**Problem description**
Each line from the one that contains "Where should I click to: Click" down to the last line of the material should be retyped exactly as it stands.

**The input**
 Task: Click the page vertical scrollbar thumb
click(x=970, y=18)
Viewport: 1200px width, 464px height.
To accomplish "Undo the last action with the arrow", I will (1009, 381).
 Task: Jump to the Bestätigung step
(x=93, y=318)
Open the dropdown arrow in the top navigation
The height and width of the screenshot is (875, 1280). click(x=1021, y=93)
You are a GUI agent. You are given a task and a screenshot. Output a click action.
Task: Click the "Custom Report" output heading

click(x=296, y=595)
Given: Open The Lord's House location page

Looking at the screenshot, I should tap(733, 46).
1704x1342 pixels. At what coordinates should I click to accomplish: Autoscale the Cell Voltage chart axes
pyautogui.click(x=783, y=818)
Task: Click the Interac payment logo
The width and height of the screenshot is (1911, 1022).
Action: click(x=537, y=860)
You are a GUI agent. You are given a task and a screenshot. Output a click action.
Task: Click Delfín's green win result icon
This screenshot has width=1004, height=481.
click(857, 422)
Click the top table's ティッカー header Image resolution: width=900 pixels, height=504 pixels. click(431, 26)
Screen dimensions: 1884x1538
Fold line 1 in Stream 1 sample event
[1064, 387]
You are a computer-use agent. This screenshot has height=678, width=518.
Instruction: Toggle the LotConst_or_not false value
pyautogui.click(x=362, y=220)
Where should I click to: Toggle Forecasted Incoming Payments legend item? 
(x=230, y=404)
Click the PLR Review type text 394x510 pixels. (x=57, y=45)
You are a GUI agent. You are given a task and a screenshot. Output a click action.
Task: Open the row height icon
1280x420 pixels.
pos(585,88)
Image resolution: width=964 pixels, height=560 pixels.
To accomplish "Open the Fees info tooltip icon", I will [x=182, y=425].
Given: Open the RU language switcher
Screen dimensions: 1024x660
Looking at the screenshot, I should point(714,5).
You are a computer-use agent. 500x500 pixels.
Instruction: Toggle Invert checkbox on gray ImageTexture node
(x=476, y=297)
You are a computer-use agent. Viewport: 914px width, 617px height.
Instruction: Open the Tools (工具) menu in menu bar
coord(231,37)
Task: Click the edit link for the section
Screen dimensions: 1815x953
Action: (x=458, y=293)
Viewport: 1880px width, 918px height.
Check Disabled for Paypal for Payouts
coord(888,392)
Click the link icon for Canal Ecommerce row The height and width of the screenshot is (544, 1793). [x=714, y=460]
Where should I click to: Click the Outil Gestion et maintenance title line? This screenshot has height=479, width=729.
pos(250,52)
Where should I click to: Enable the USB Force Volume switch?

**Solution for this problem**
Where should I click to: Click the Outil Gestion et maintenance title line? This screenshot has height=479, width=729.
pos(250,52)
Where should I click to: Enable the USB Force Volume switch?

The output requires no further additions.